MPI Sample Program (for verifying parallel count, not utilizing GPUs)
#include <mpi.h>
#include <stdio.h>
int main(int argc, char** argv) {
MPI_Init(NULL, NULL);
int world_size;
MPI_Comm_size(MPI_COMM_WORLD, &world_size);
int world_rank;
MPI_Comm_rank(MPI_COMM_WORLD, &world_rank);
char processor_name[MPI_MAX_PROCESSOR_NAME];
int name_len;
MPI_Get_processor_name(processor_name, &name_len);
printf("Hello world from processor %s, rank %d out of %d processors\n",
processor_name, world_rank, world_size);
MPI_Finalize();
}
The allocation of CPU cores when executing the above program with the submission script is illustrated below.
yxxxx-pg@at022vm02:~/mpitest$ pestat
Hostname Partition Node Num_CPU CPUload Memsize Freemem Joblist
State Use/Tot (15min) (MB) (MB) JobID User ...
igt009 igt009 down* 0 48 0.03 386452 366715
igt010 parabricks alloc 48 48 0.25* 386462 377564 1663 yxxxx-pg
igt015 igt015 idle 0 48 0.00 386458 380819
igt016 igt016 idle 0 48 0.05 386462 379490
This shows that on compute node igt010, the job operates with all 48 available CPU cores allocated, not just the parallel count of 8 specified by -n
. The output of the sample program demonstrates it operates in 8 parallel.
Executing OpenMP Thread Parallel Programs
To execute an OpenMP thread parallel program while occupying a compute node, describe the directive lines as follows.
Job Script Specifications
#!/bin/bash
#SBATCH -N 1-1
#SBATCH -n 1
#SBATCH --gres=gpu:4
#SBATCH --exclusive
omp_sample
-N 1-1
specifies one compute node.-n 1
specifies one task.--exclusive
specifies the exclusive use of one compute node.
Specifying --exclusive
results in the physical compute node being recognized as having all available cores (48 cores), with the node being occupied.
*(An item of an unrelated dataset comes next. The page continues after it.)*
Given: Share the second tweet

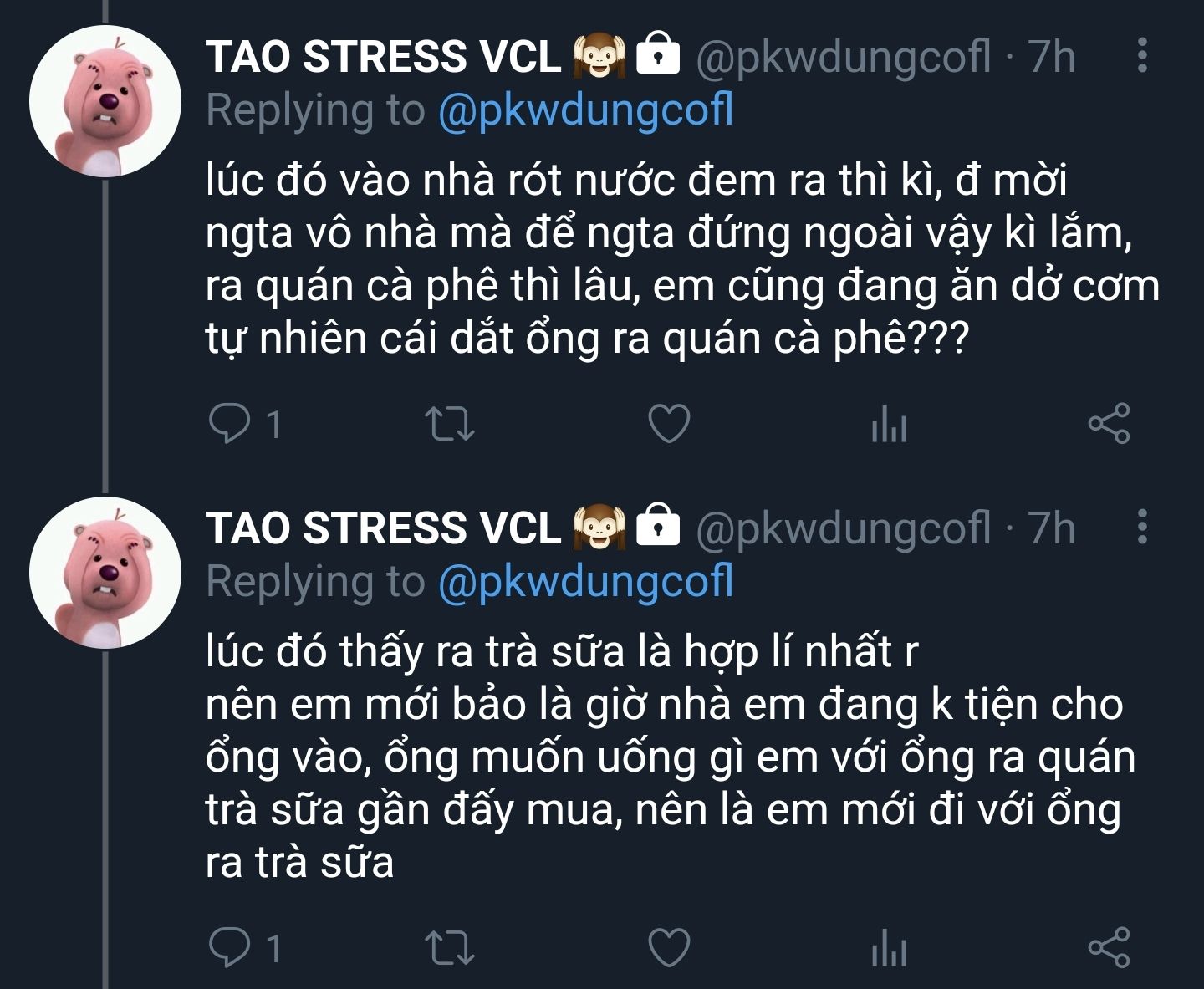Looking at the screenshot, I should pos(1109,947).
The allocated memory, by configuration, is 192GB.
Thread Parallel Sample Program (for verifying parallel count, not utilizing GPUs)
#include <stdio.h>
#include <omp.h>
int main()
{
printf("hello openmp world \n");
#pragma omp parallel
{
printf("processing thread num= %d \n", omp_get_thread_num());
}
printf("good by \n");
return 0;
}
The marked lines operate in thread parallel.
Output of the Sample Program (abbreviated for brevity)
hello openmp world
processing thread num= 27
...
processing thread num= 0
...
good by
It can be seen operating in 48 thread parallel.
If you wish to occupy a node and explicitly specify the thread parallel count, specify -c
and set the environment variable O
OMP_NUM_THREADS environment variable.
Job Script Specifications
#!/bin/bash
#SBATCH -N 1-1
#SBATCH -n 1
#SBATCH --exclusive
#SBATCH -c 8
export OMP_NUM_THREADS=${SLURM_CPUS_PER_TASK}
omp_sample
Specifying --exclusive
results in the job operating with all CPU cores of the compute node being allocated. The marked lines are crucial for ensuring that the compute node's resources are dedicated to the job, and the program operates within the specified core count.